--- Directions ---
Word for word, transcribe the lines from the one containing "[Open menu] (59, 74)" through the end of the entries, both included, and nothing else.

-- Supplied records follows --

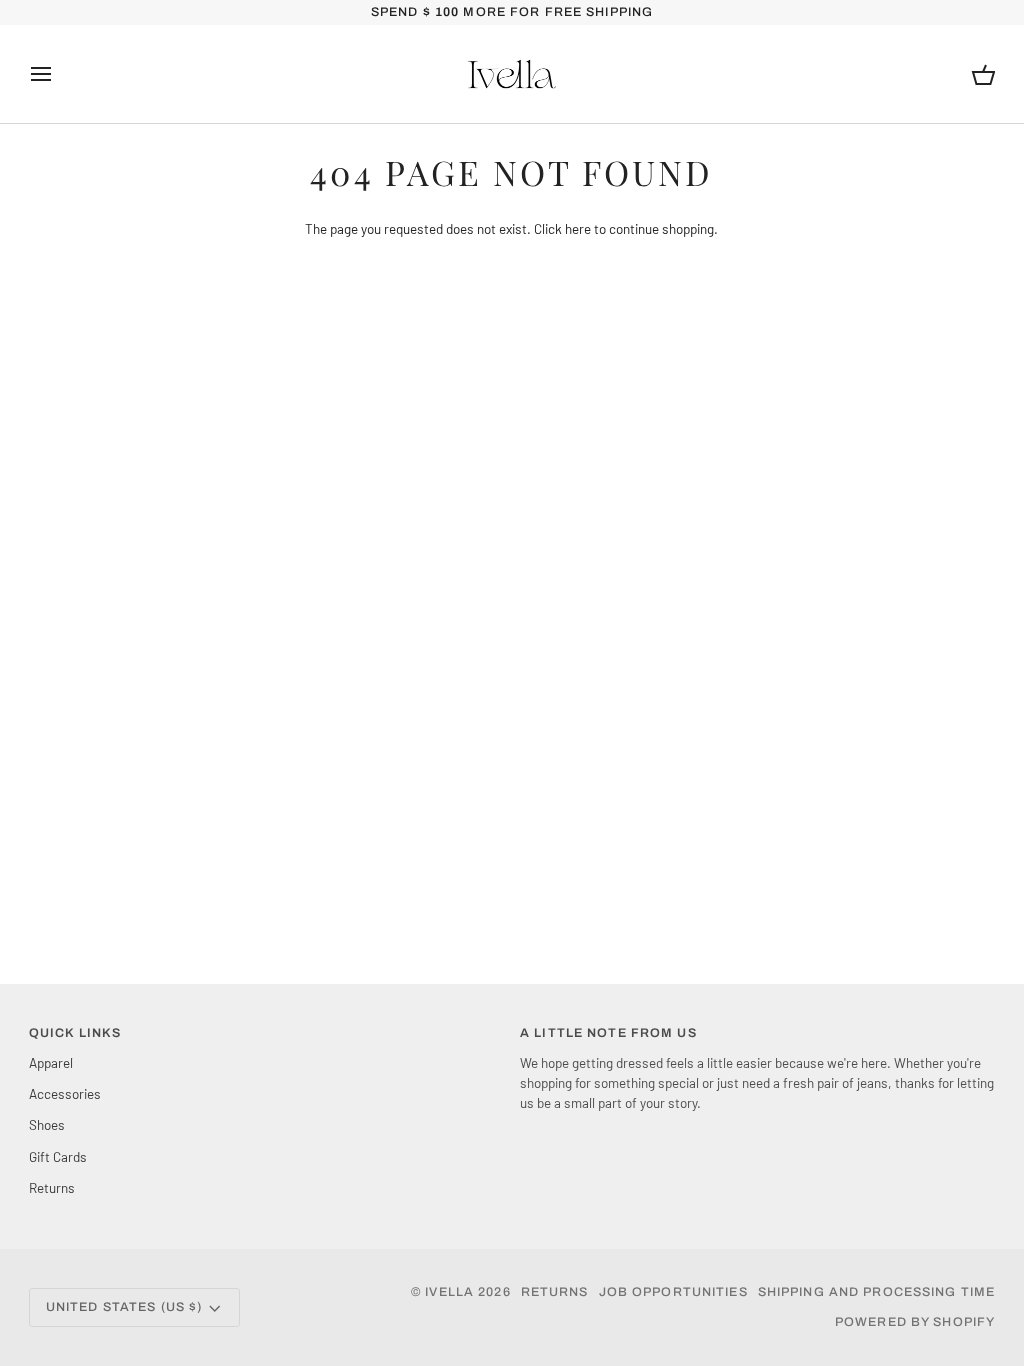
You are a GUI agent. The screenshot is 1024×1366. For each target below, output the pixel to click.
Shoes (47, 1124)
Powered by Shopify (915, 1322)
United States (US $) (124, 1307)
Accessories (65, 1093)
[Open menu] (59, 74)
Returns (52, 1187)
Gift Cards (58, 1156)
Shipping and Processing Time (877, 1292)
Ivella (449, 1292)
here (578, 228)
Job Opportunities (673, 1292)
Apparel (51, 1062)
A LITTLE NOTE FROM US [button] (608, 1033)
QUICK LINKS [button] (75, 1033)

-- Supplied records concluded --

--- Exercise result ---
[Open menu] (59, 74)
Returns (52, 1187)
Gift Cards (58, 1156)
Shipping and Processing Time (877, 1292)
Ivella (449, 1292)
here (578, 228)
Job Opportunities (673, 1292)
Apparel (51, 1062)
A LITTLE NOTE FROM US [button] (608, 1033)
QUICK LINKS [button] (75, 1033)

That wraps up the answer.